Records to use

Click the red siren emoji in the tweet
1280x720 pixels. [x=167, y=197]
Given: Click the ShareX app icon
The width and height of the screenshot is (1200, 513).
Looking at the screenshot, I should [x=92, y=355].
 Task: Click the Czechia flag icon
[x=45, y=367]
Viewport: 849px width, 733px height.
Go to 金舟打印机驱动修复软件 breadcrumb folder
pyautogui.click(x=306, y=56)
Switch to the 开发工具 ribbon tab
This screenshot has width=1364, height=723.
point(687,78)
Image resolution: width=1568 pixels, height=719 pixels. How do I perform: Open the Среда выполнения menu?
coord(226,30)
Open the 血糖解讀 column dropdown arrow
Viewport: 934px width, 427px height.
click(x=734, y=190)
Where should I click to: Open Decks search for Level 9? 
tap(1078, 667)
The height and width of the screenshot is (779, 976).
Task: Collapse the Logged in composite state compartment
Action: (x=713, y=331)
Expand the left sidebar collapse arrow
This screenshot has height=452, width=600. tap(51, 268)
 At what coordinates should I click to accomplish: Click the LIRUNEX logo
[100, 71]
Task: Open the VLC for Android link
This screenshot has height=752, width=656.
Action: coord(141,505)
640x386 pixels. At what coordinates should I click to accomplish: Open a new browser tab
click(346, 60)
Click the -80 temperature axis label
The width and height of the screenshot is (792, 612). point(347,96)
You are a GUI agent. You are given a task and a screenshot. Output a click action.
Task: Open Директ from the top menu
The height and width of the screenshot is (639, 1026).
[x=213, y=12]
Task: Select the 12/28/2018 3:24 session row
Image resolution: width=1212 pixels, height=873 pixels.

What to work on
Transcribe the data above in its entirety, exactly.

Response to the exercise
Click the red siren emoji in the tweet
1280x720 pixels. [x=167, y=197]
Given: Click the ShareX app icon
The width and height of the screenshot is (1200, 513).
Looking at the screenshot, I should [x=92, y=355].
 Task: Click the Czechia flag icon
[x=45, y=367]
Viewport: 849px width, 733px height.
Go to 金舟打印机驱动修复软件 breadcrumb folder
pyautogui.click(x=306, y=56)
Switch to the 开发工具 ribbon tab
This screenshot has width=1364, height=723.
point(687,78)
Image resolution: width=1568 pixels, height=719 pixels. How do I perform: Open the Среда выполнения menu?
coord(226,30)
Open the 血糖解讀 column dropdown arrow
Viewport: 934px width, 427px height.
click(x=734, y=190)
Where should I click to: Open Decks search for Level 9? 
tap(1078, 667)
The height and width of the screenshot is (779, 976).
Task: Collapse the Logged in composite state compartment
Action: (x=713, y=331)
Expand the left sidebar collapse arrow
This screenshot has height=452, width=600. tap(51, 268)
 At what coordinates should I click to accomplish: Click the LIRUNEX logo
[100, 71]
Task: Open the VLC for Android link
This screenshot has height=752, width=656.
Action: coord(141,505)
640x386 pixels. At what coordinates should I click to accomplish: Open a new browser tab
click(346, 60)
Click the -80 temperature axis label
The width and height of the screenshot is (792, 612). point(347,96)
You are a GUI agent. You are given a task and a screenshot. Output a click action.
Task: Open Директ from the top menu
The height and width of the screenshot is (639, 1026).
[x=213, y=12]
Task: Select the 12/28/2018 3:24 session row
Image resolution: width=1212 pixels, height=873 pixels.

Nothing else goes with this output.